* Exercise directions
Every line of the records that holds the word "pixels" should be copied out.

* The data
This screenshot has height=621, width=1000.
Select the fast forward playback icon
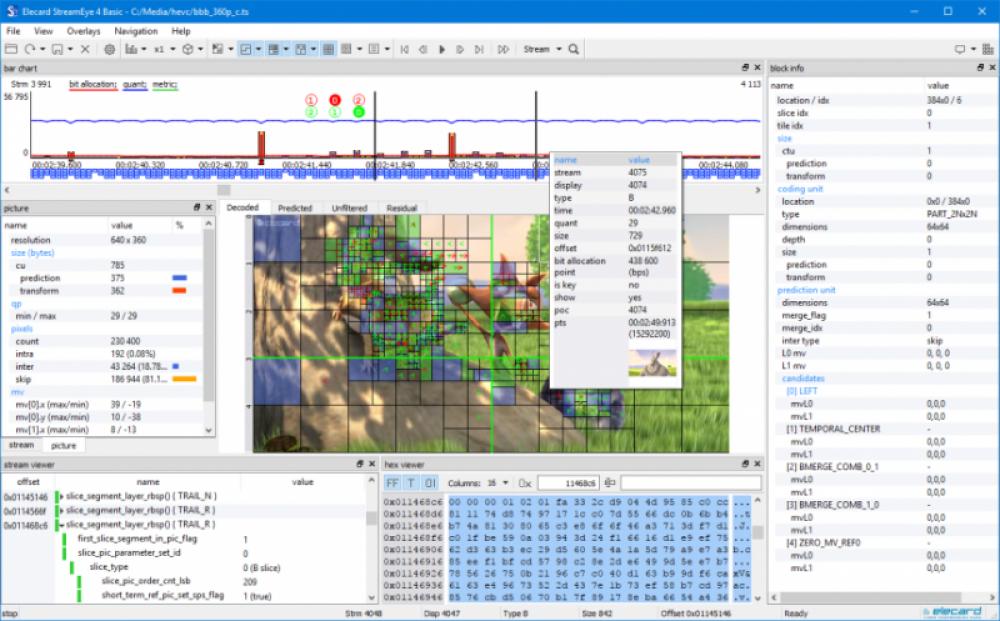pyautogui.click(x=503, y=48)
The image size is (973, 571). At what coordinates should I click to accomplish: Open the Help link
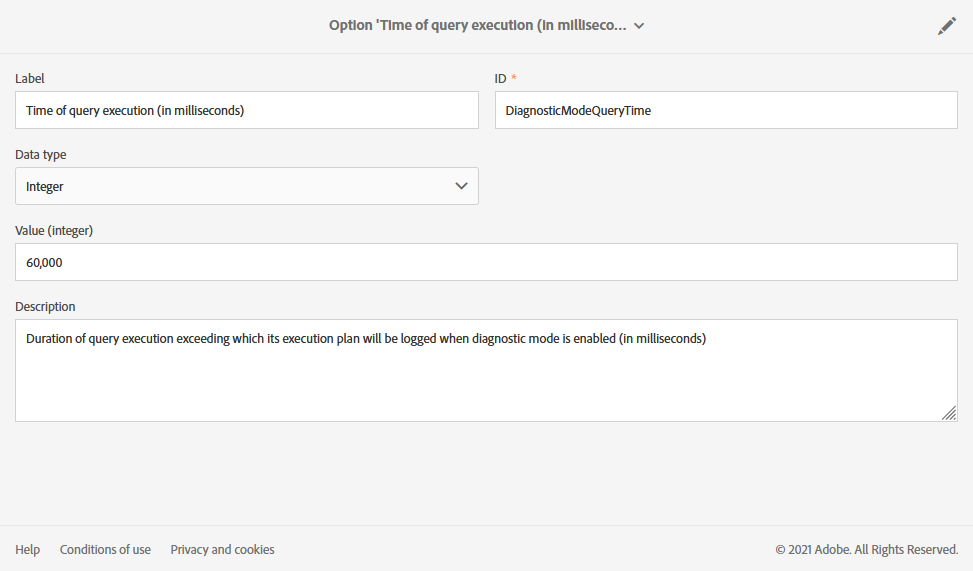point(28,549)
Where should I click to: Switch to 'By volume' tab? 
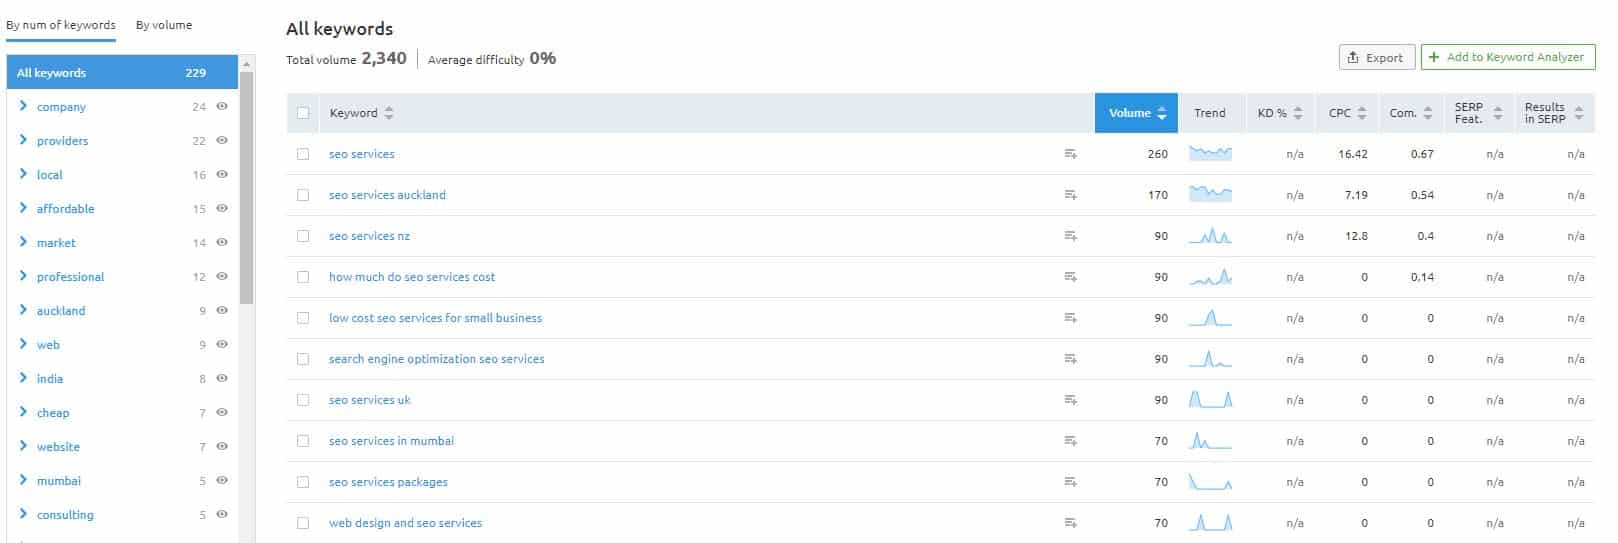164,25
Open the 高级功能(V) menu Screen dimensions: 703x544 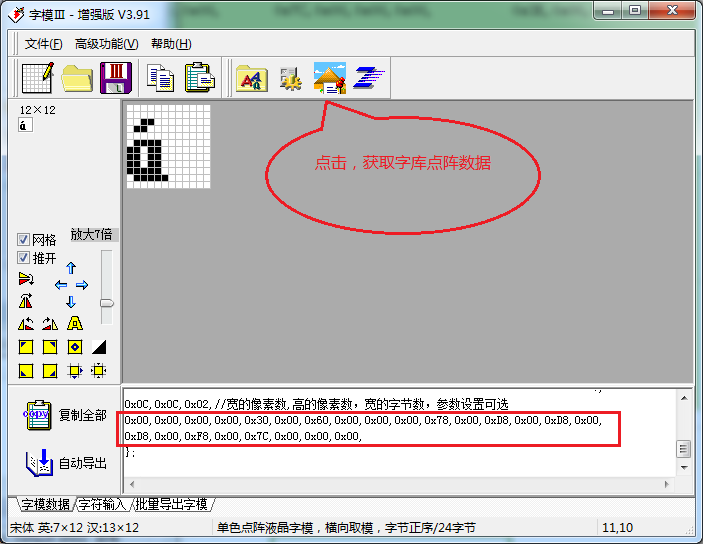[106, 44]
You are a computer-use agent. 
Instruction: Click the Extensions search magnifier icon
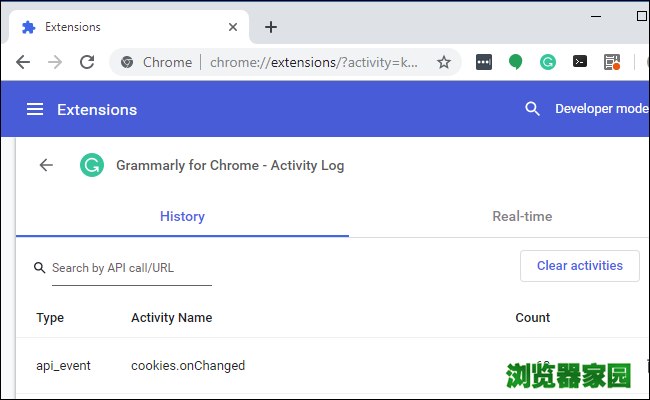532,109
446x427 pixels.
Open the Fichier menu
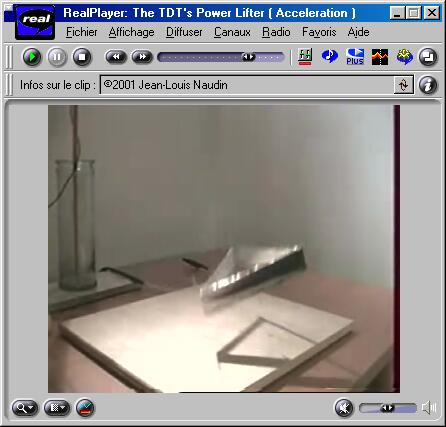click(x=82, y=32)
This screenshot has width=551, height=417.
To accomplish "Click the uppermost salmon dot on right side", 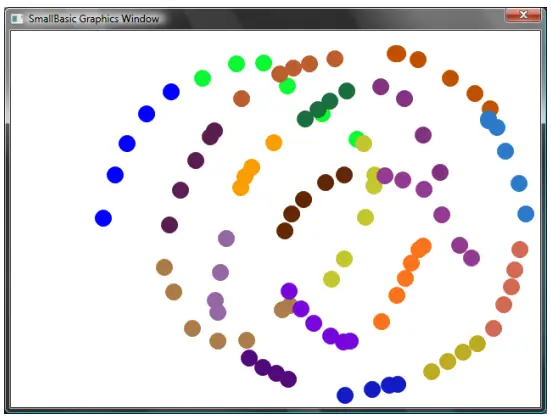I will pos(520,249).
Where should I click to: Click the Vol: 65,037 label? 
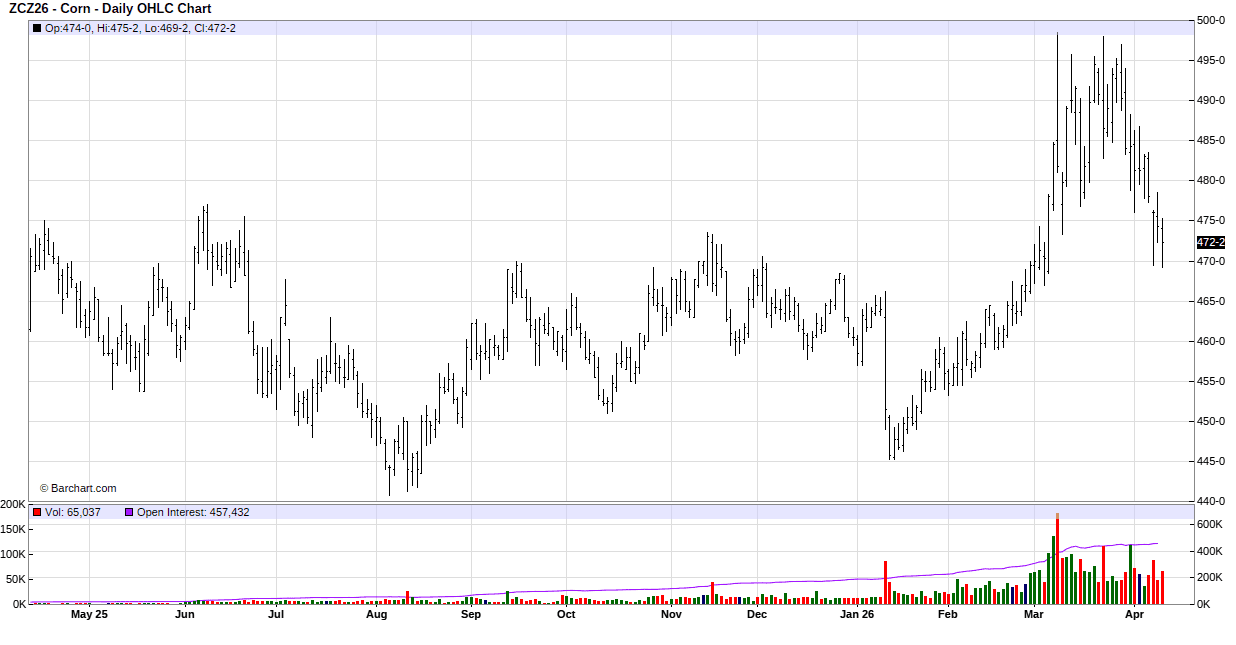click(73, 512)
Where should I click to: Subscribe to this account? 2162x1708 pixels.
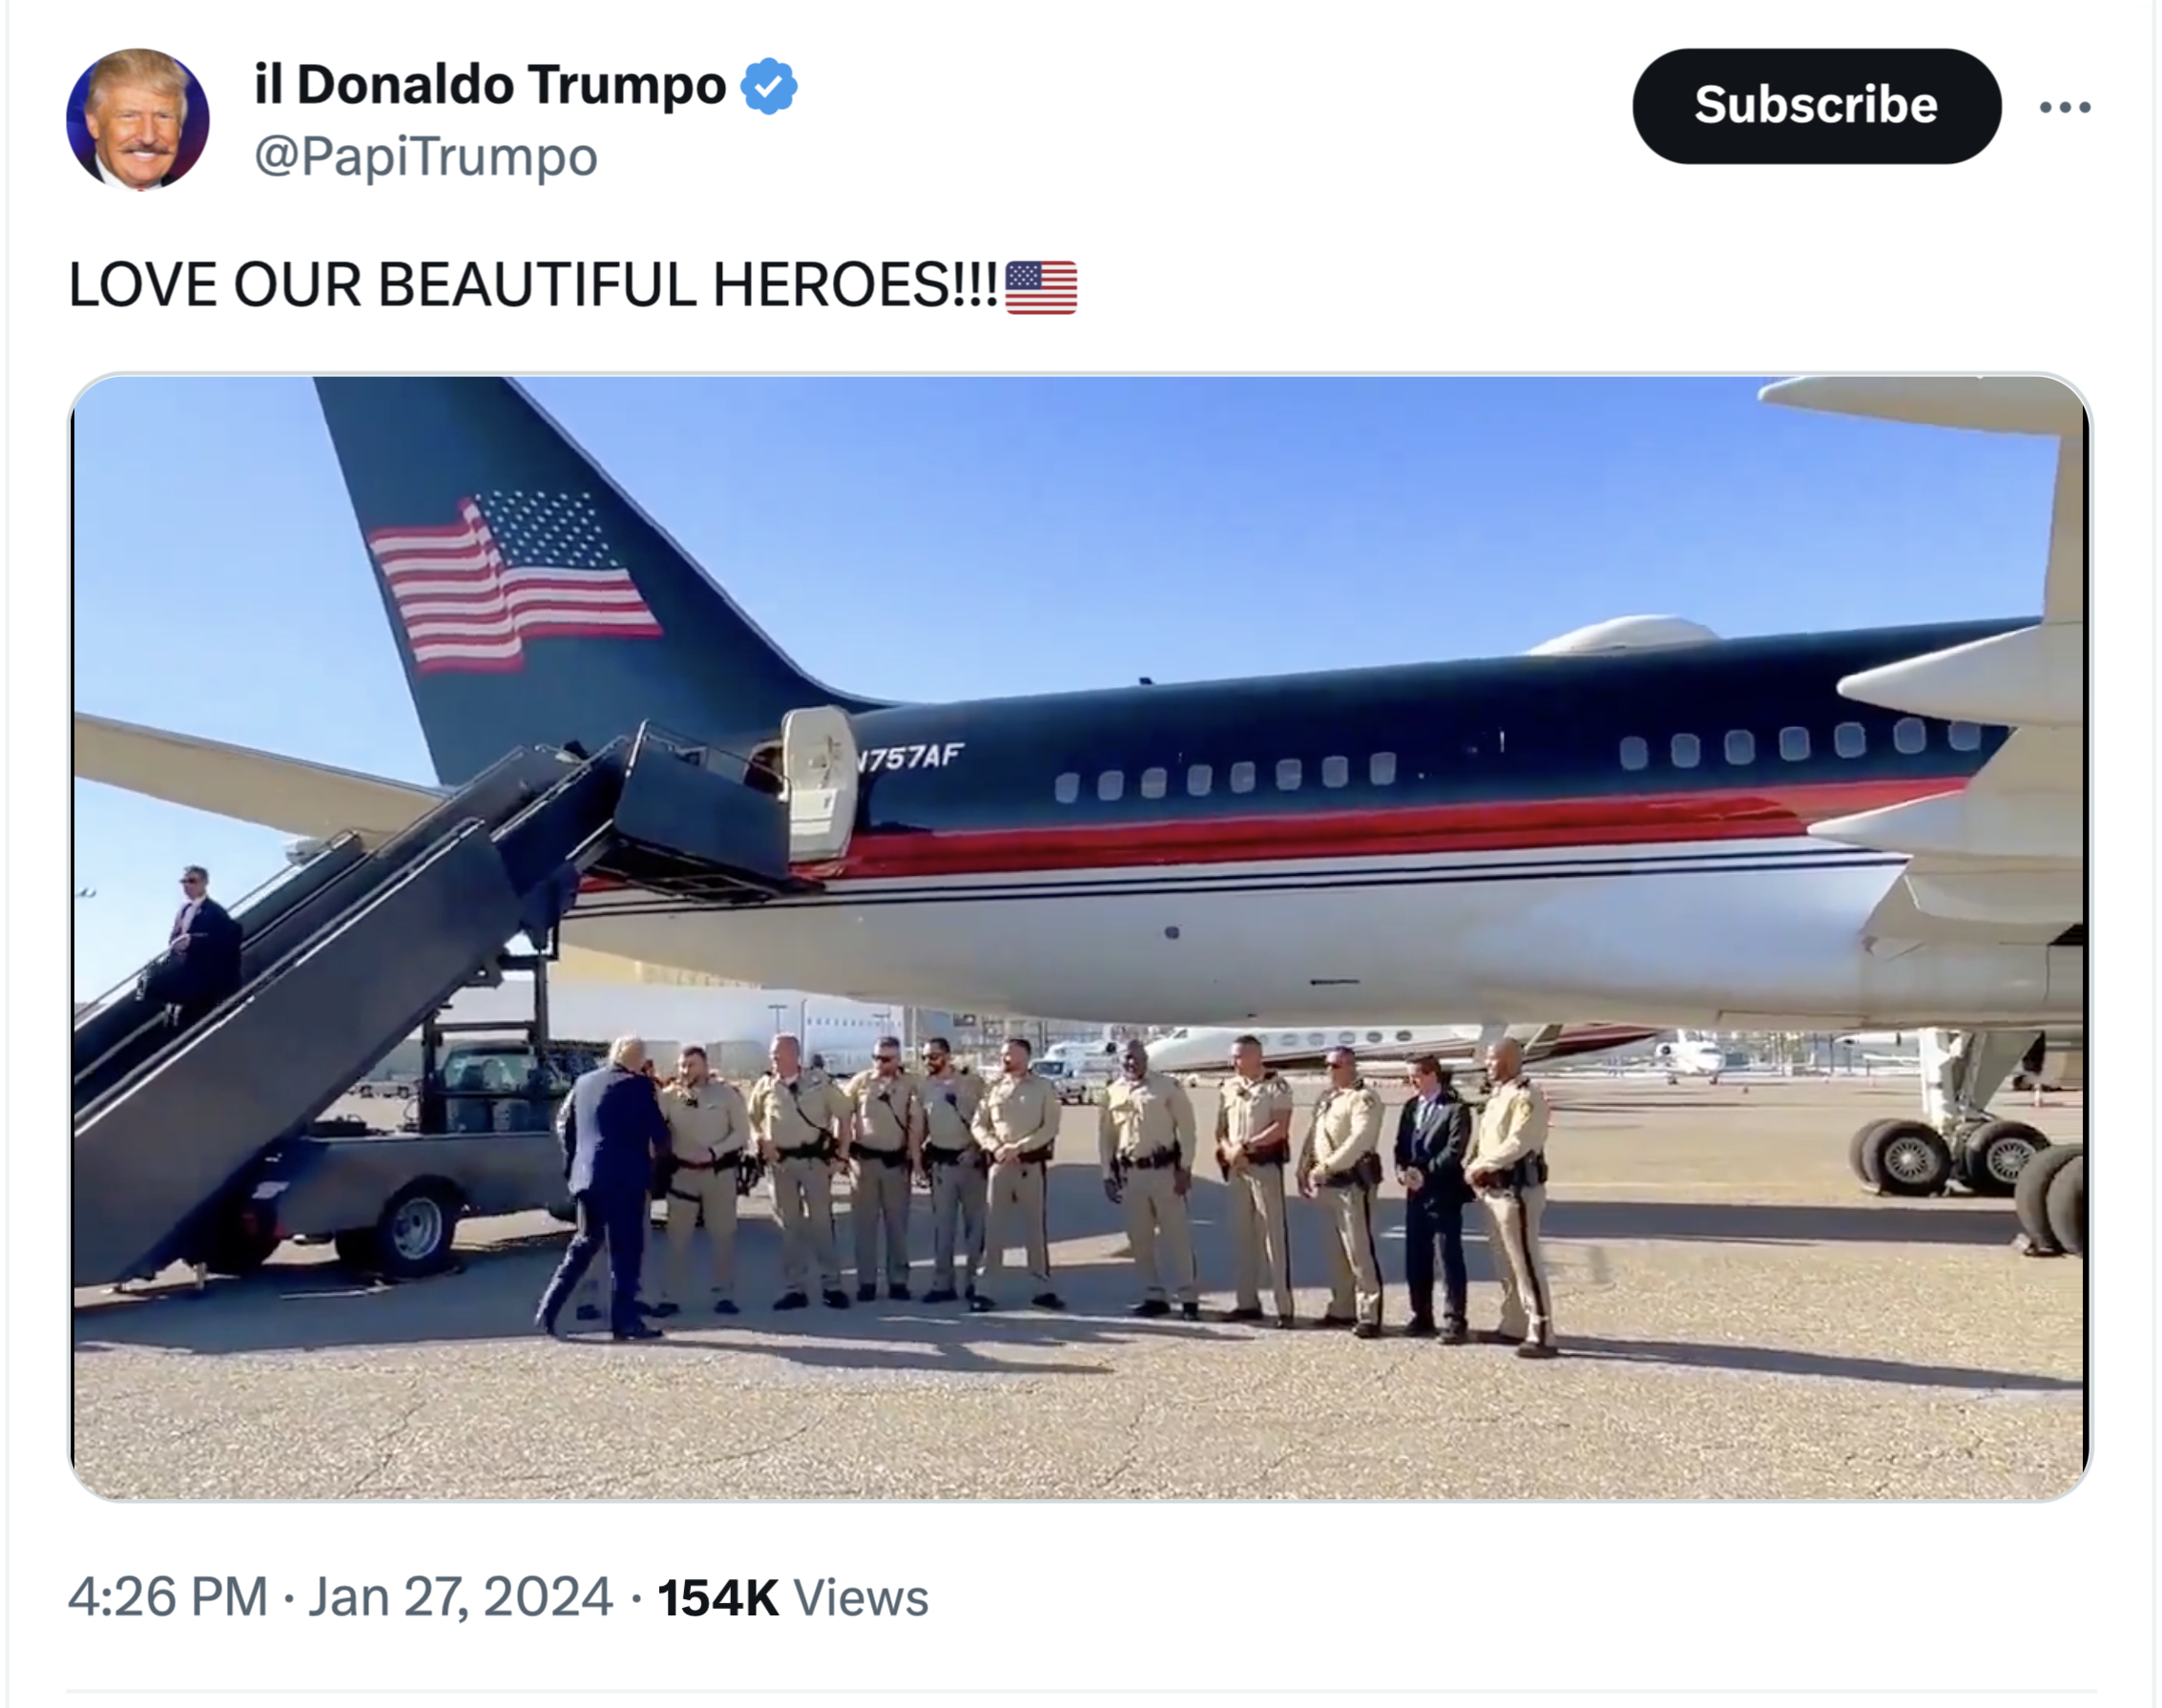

* Task output
446x427 pixels.
Where should I click to: Subscribe to this account? 2162x1708 pixels.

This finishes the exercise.